Food Plant Emergency Response: What to Do After a Hurricane

Views: 231   No Comments  

by:
Food Plant Emergency Response: What to Do After a Hurricane

Hurricane Irma (photo source: ABC News)

 

The state of Florida, the Caribbean and portions of the Southeastern U.S. are reeling from the impact of Hurricane Irma this week. The deadly storm brought damaging winds and torrential rain to the entire Sunshine State, including our headquarters in Jacksonville.

We’re now more than halfway through the 2017 Atlantic hurricane season, and with more than 11,000 food and beverage manufacturing plants in hurricane-susceptible states on the Gulf and Atlantic coasts, it’s critical to plan for the damage a hurricane can bring.

At Stellar, we’ve helped many clients recover in the aftermath of hurricanes, tornadoes and flooding. Let’s explore the process of getting your plant up and running after severe weather strikes.

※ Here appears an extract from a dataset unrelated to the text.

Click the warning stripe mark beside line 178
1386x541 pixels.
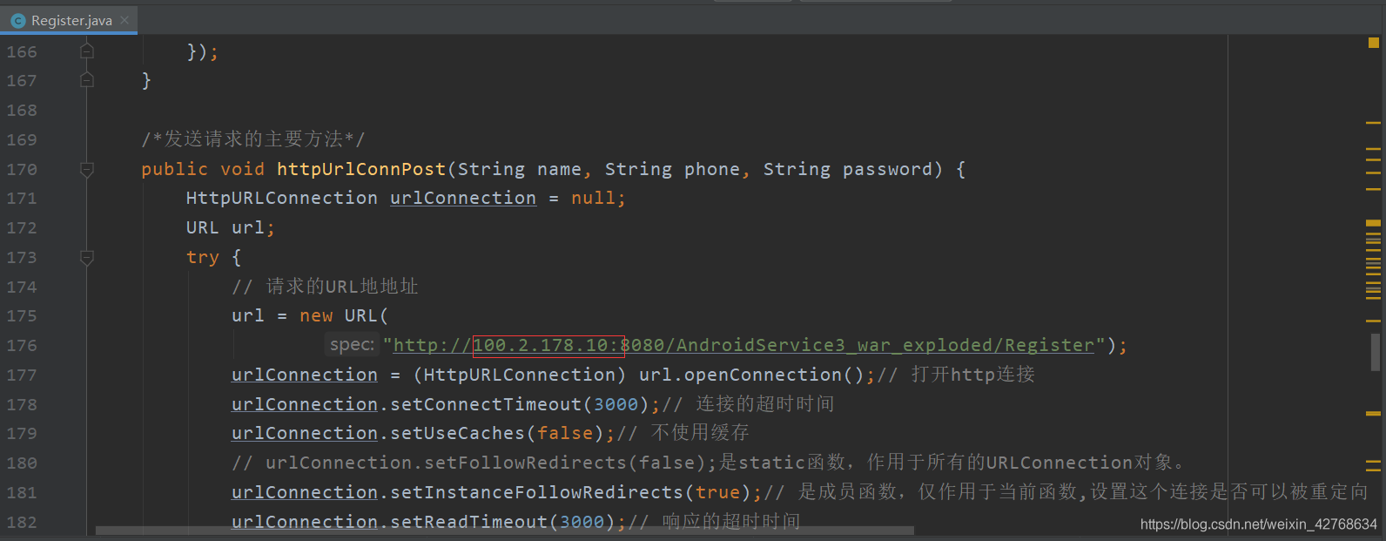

Initial response after a storm

Restoring a facility to safe operating condition is the ultimate goal. Safety is the priority — both in terms of food safety and the wellbeing of the people inside the building.

When responding to a facility affected by a natural disaster, we:

  • Analyze the exterior envelope of the building to ensure it’s safe to reoccupy
  • Communicate with relevant municipalities regarding the building’s structural integrity
  • Provide redesign and construction services to repair damage
  • Seek out the materials needed to rebuild

Structural safety and protecting your people

The first step is ensuring the structure is safe before crews can enter to begin the recovery and restoration process. This includes testing for possible ammonia leaks, checking for any unsafe electrical exposure and clearing any debris or leftover sandbags.

Before a severe weather event, doors and windows may be locked or boarded up to prevent damage. It’s critical to remove these temporary measures and ensure exits aren’t obstructed so that personnel can exit safely in the event of a fire, ammonia leak or other emergency.

Another consideration when analyzing damage is the facility’s roof. In high winds, the roof is often partially removed or worse. We recently had a tornado damage the roof of an ongoing project. We visited the jobsite as soon as possible, pumped out the ammonia refrigeration and analyzed the roof to make sure it didn’t collapse while product was being removed.

Remember: No priority is greater than the safety of your personnel and the crews working to restore your plant.

Restoring systems and removing product

Once preliminary safety measures are accounted for, we analyze, troubleshoot and help restore electrical, water and refrigeration systems. Stellar helps customers work with utility companies to get the facility back up and running after a storm, but the recovery process can begin before power is restored.

We bring in temporary generators, analyze the as-is condition of the plant and begin establishing clear pathways for workers and fork trucks. In the past, we’ve brought in temporary batteries to power fork trucks so that they can begin removing any spoiled product from the facility.

If the building is structurally safe and if you have a skilled staff that understands the hazards, the sooner you can get in the facility and start the process, the better.

Flooding and water damage

If your facility experiences flooding, you must evaluate your floor. Non-destructive testing can determine the condition of insulation and soil beneath the slab. If water penetrates through the flooring, insulation can become saturated. These materials must be dried out as quickly and as thoroughly as possible to avoid mold growth.

Flooding can also damage and move walls and columns, which can create structural integrity issues. This is one of the main issues we look for when analyzing a facility after major flooding.

Preparing for the next storm

It’s never too early to start preparing your facility for the next hurricane or severe weather event. We’ve previously published a more comprehensive post on preparing for a hurricane, but here are a few of my tips to keep in mind.

Minimizing flood risks with redundant systems

One key way to reduce the risk of flooding ahead of time is to establish redundant systems for your site drainage. If your primary system fails or gets backed up, an extra pipe and/or an alternate path to divert water can prevent major flooding. Designing this resiliency into your facility may cost more upfront, but it’s nothing compared to the costs associated with catastrophic flood damage.

Of course, you should also ensure your finished floor is built up higher than the surrounding areas so flood waters don’t drain down into your site.

Protecting your equipment

Your equipment and machinery are some of your most valuable investments. To prevent damage and loss from heavy winds, ensure that your exterior mechanical equipment has tie-downs or permanent anchorage to secure it.

When it comes to flooding, most processing equipment is washdown capable so motors should be able to handle water. Investing in waterproof motors not only makes for easier cleaning, but it reduces your risk of damage during a flood.

Commercial generators

Hurricane Irma triggered record-breaking power outages and left 4.4 million people without electricity across the state of Florida. Major storms often mean widespread power loss, so it can be helpful to have a diesel generator on site. Industrial generators can cost up to $750,000, so instead of buying one, many plant owners opt to rent one in case of an emergency.

However, you can save yourself a headache by prepping your electrical work to receive that generator power properly, even if you don’t buy it. Installing proper wiring and disconnect switches for a future generator can cost about $50,000 upfront, but that investment can be the difference in it taking a few hours to hook up a generator versus a few days.